The earnings season has kicked off in full swing.
One of the first few companies to report its earnings is Singapore Exchange Limited (SGX: S68), or SGX.
SGX is Singapore’s sole stock exchange operator. It runs a platform for the buying and selling of a wide variety of securities such as equities, bonds and derivatives.
Investors should note that SGX’s fiscal year-end is 30 June, hence the latest report is for its fiscal 2021 first-half results.
Coming off the heels of a successful full fiscal year 2020 earnings, where the bourse operator reported a record high revenue since listing, expectations were high for a good performance from the group.
And on this front, SGX did not disappoint.
Here are three aspects to take note in its latest earnings release.
Prior to the latest report, SGX had reorganised its business divisions into three key segments: Fixed Income, Currencies and Commodities (FICC), Equities and Data, Connectivity & Indices (DCI).

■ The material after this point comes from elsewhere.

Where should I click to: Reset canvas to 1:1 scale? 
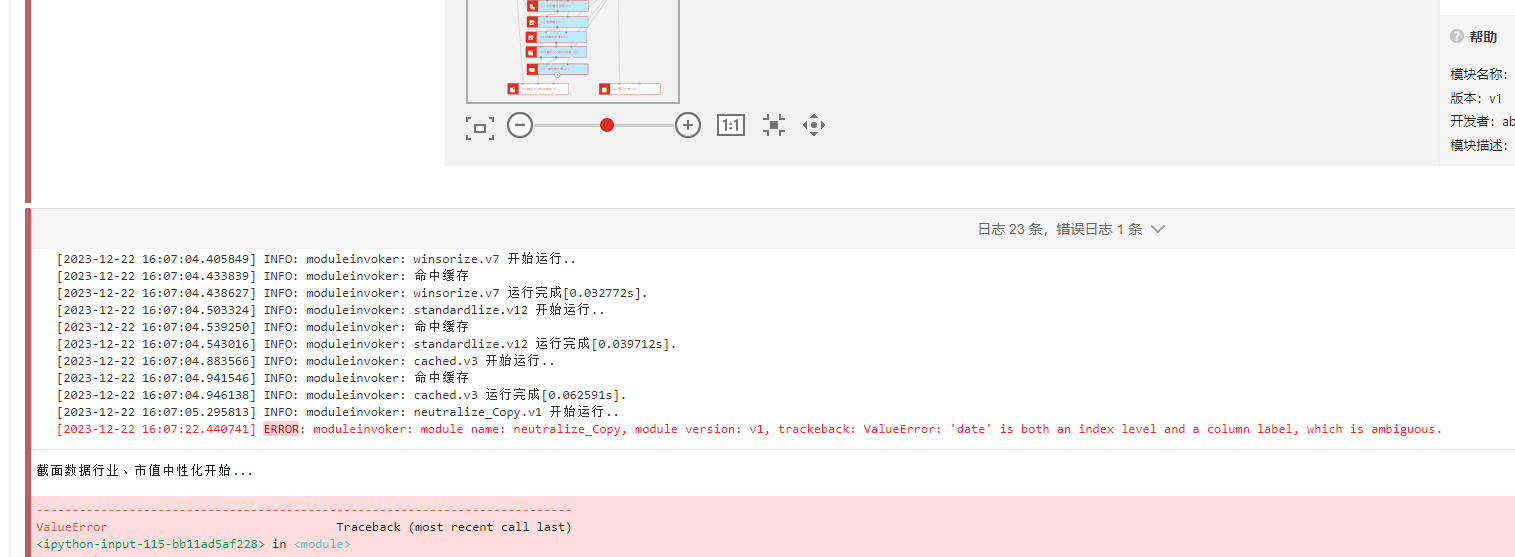pyautogui.click(x=731, y=125)
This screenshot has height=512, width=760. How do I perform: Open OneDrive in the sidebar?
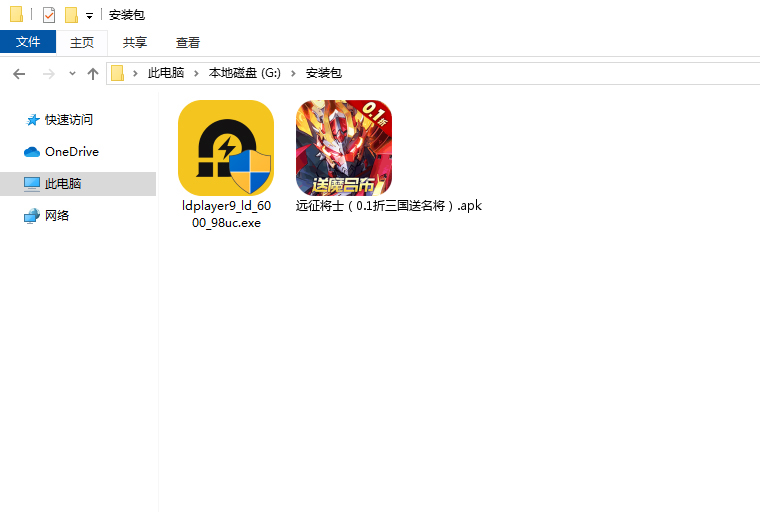pos(71,151)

For the first half of FY2021, the group reported broad-based growth across all three business segments.
FICC’s revenue jumped 17% year on year to S$99 million, driven by a surge in trading and clearing revenue which saw a 36% year on year increase.
However, SGX did disclose that the better performance was due to the acquisition of BidFX in July last year.
As a recap, BidFX is a leading cloud-based foreign exchange trading platform for institutional investors.
If BidFX was excluded, FICC revenue would have declined by 3% year on year.
Revenue for the equities segment inched up 3% year on year to S$351 million, driven by a 19% year on year rise in daily average traded value and total traded value.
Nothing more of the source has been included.